67th Annual Conference

 

Saturday, February 27

Afternoon Workshops

1:30 - 4:00 P.M.

 

Workshop 94

Body-Speech-Mind: An Experiential Group Approach to Clinical Supervision

 

Chairs:                

Lauren Marie Casalino, M.A., Associate Professor, Department Chair, Naropa University, Boulder, Colorado

Karen Kissel Wegela, Ph.D., Professor, Naropa University, Boulder, Colorado

 

Body-Speech-Mind groups invite their members to mindfully track their own experience as one member presents a client using a descriptive format developed in Naropa University's Contemplative Psychotherapy program. The clinical relationship is "brought into the room" through this method and is illuminated by the group's own process and interaction in the here-and-now.

experiential-sharing of work experiences-didactic-demonstration

 

Learning Objectives:

The attendee will be able to:

1. Explain key concepts in contemplative psychotherapy:  brilliant sanity, the arising of confusion, egolessness and "exchange."

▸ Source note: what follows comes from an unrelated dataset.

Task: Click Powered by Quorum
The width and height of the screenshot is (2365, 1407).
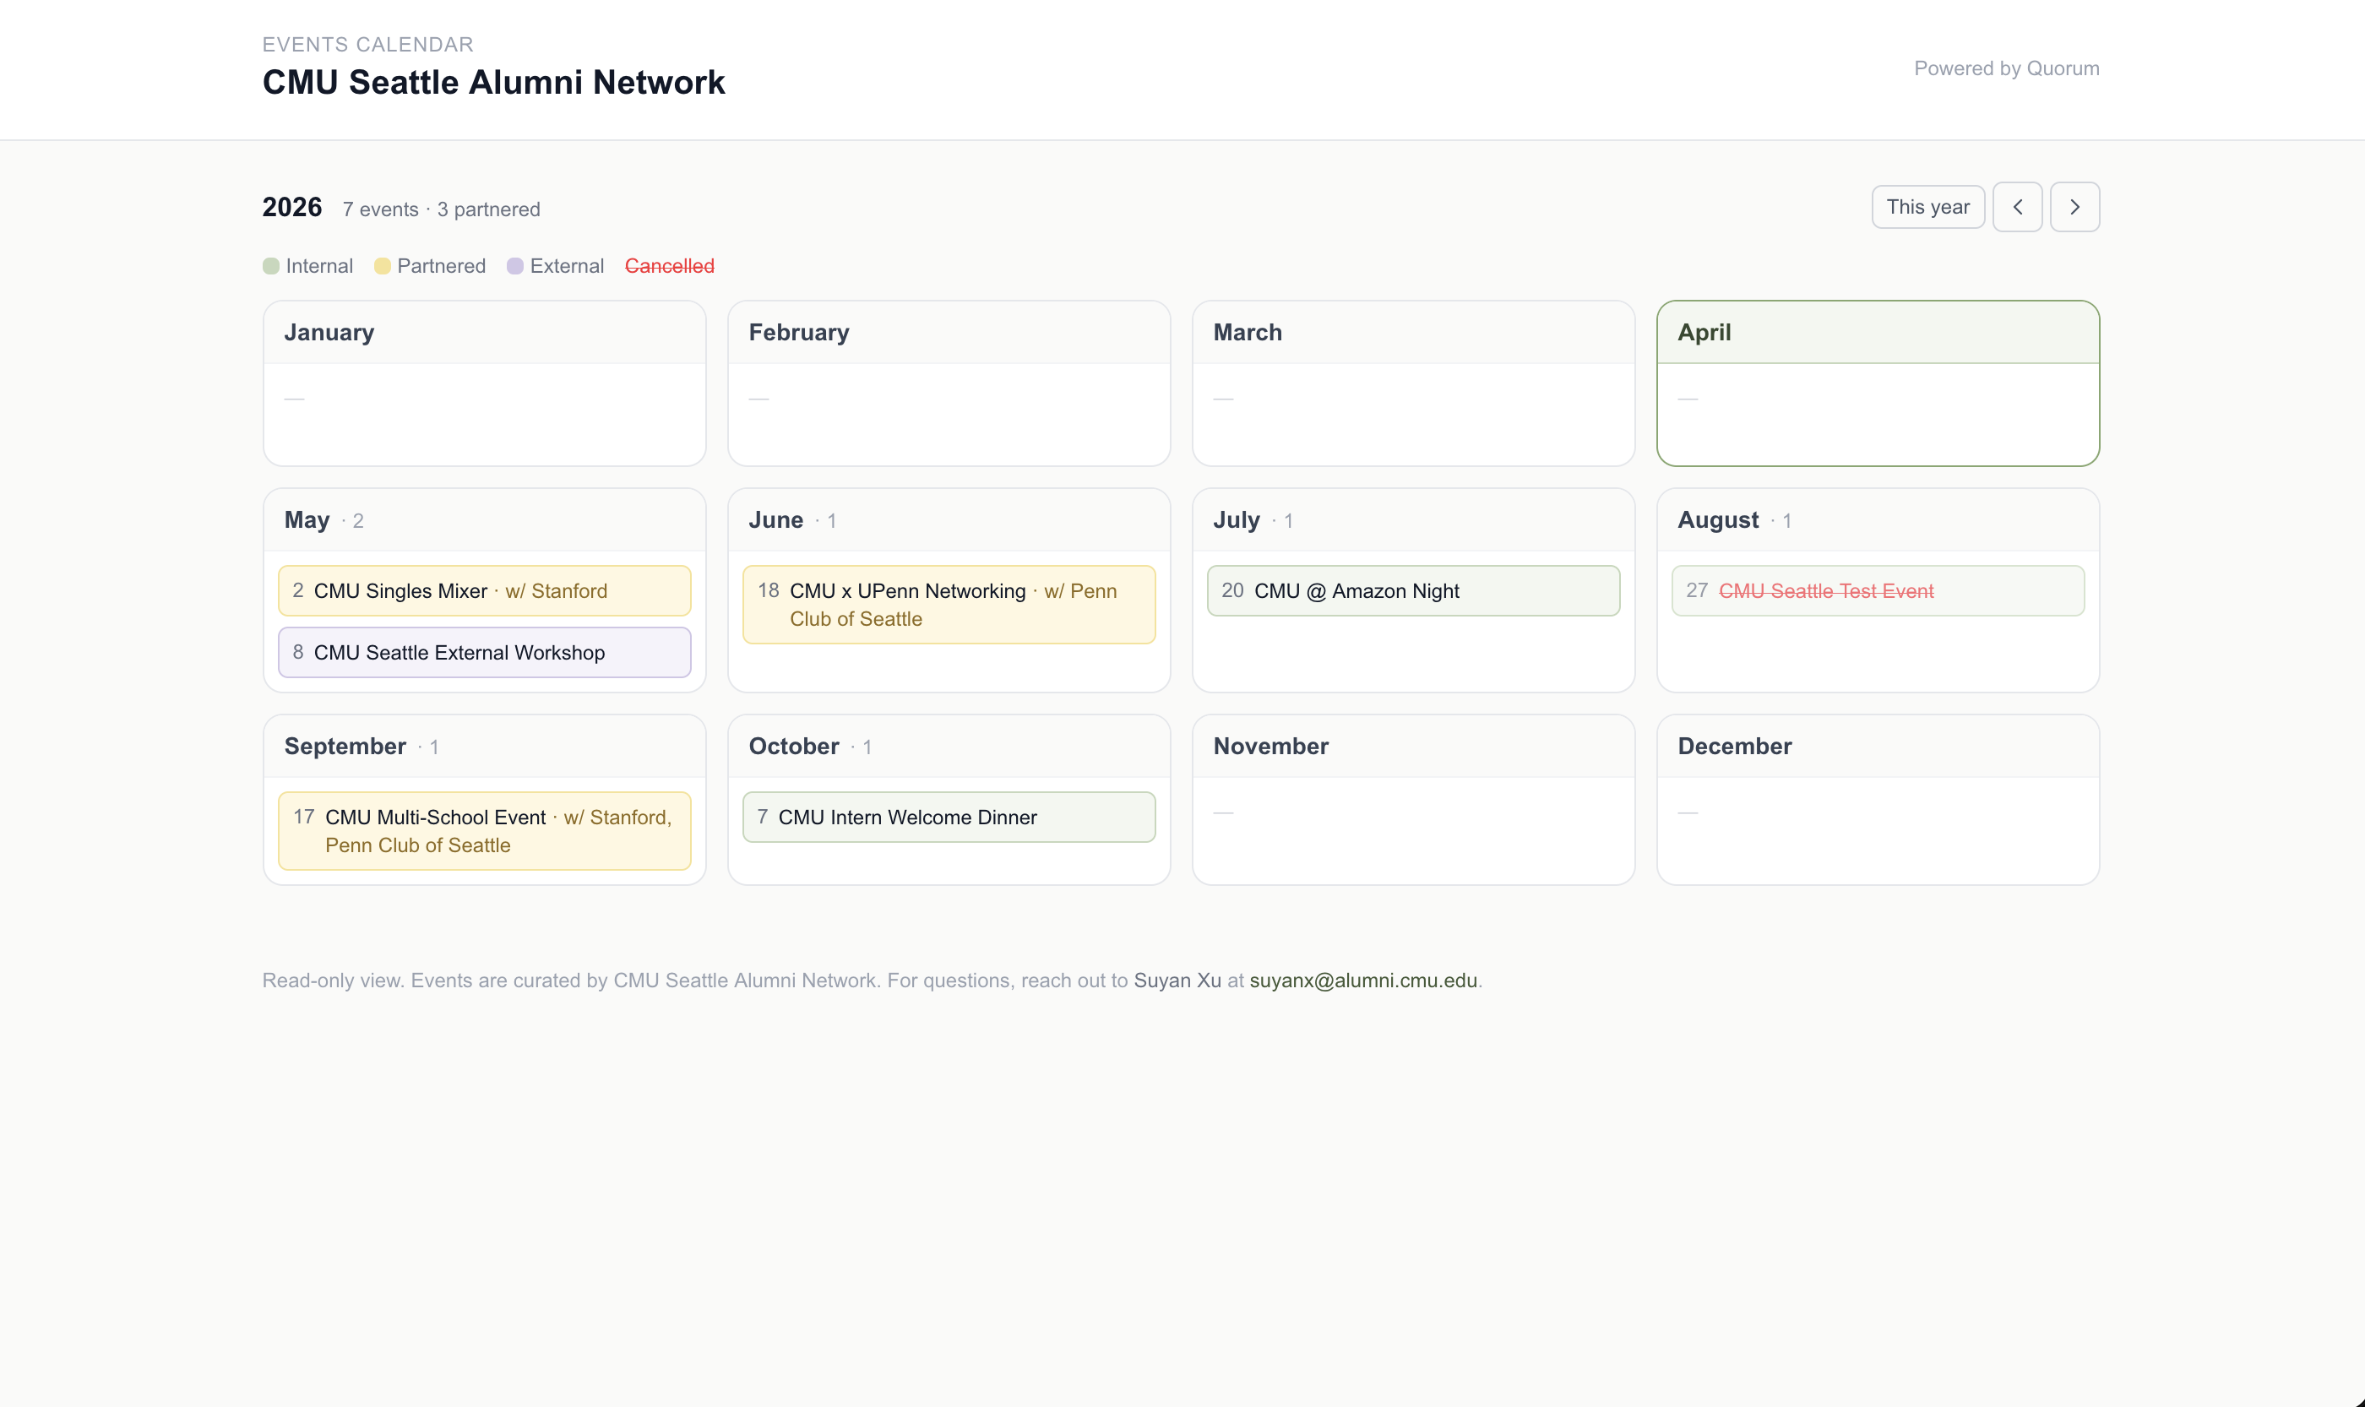Action: pos(2007,67)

2. Describe the principle of exchange and recognize it in his or her experience.

3. Identify and use the categories of body, speech, and mind in clinical presentations.

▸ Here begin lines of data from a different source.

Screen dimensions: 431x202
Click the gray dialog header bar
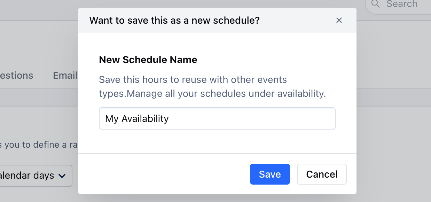pos(217,20)

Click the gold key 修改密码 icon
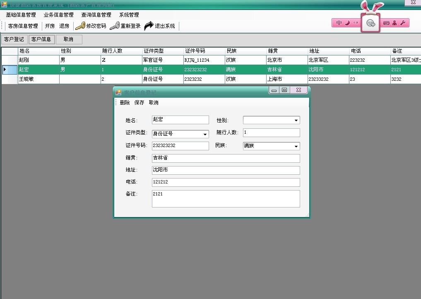pos(80,26)
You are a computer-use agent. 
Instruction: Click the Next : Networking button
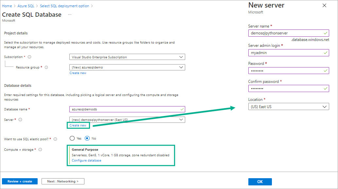click(x=63, y=181)
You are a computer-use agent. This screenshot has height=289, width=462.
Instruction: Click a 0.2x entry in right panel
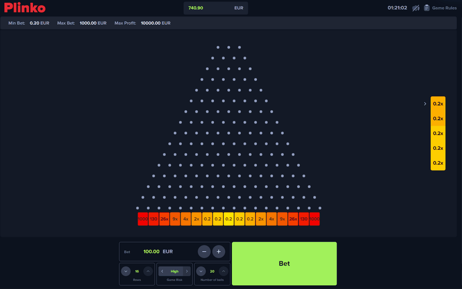click(x=438, y=103)
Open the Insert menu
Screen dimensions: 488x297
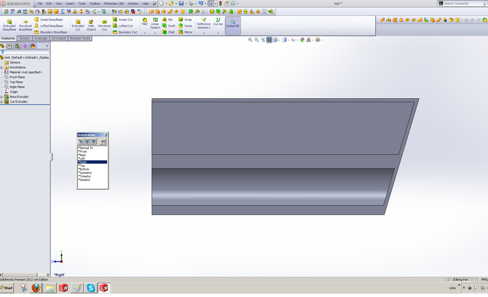pos(70,4)
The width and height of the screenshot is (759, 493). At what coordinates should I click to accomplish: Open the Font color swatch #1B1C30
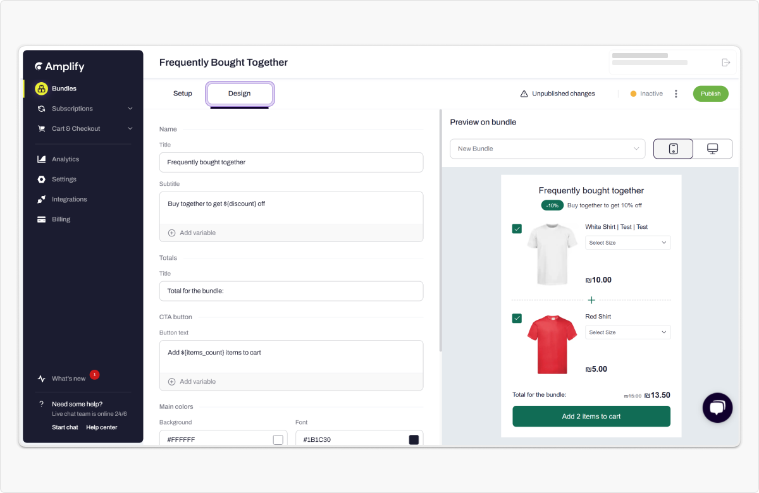point(414,440)
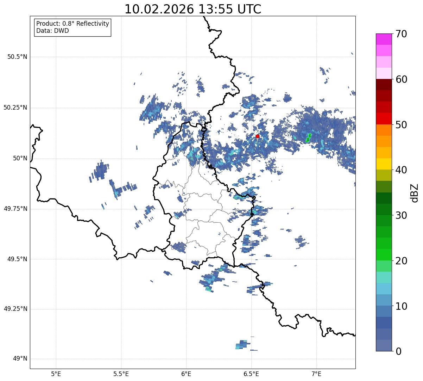This screenshot has height=381, width=423.
Task: Click the bright green 20 dBZ band
Action: point(386,254)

4. Identify the steps for creating a body-speech-mind supervision or consultation group.

 

Course References:

Rabin, B. and Walker, R. (1987). A contemplative approach to clinical supervision. Journal of Contemplative Psychotherapy, 4, 135-149.

 

Trungpa, C.(2005). The meeting of Buddhist and  western psychology. In C. Gimian (Ed.), The sanity we are born with: A Buddhist approach to  psychology. Boston: Shambhala, pp. 3-12.

 

Wegela, K.K. (2008). Listening beyond the words: Working with exchange. In F.J.Kaklauskas, S. Nimanheminda, L. Hoffman, and M. Jack (Eds.), Brilliant sanity: Buddhist approaches to psychotherapy. Colorado Springs, CO: University of the Rockies Press.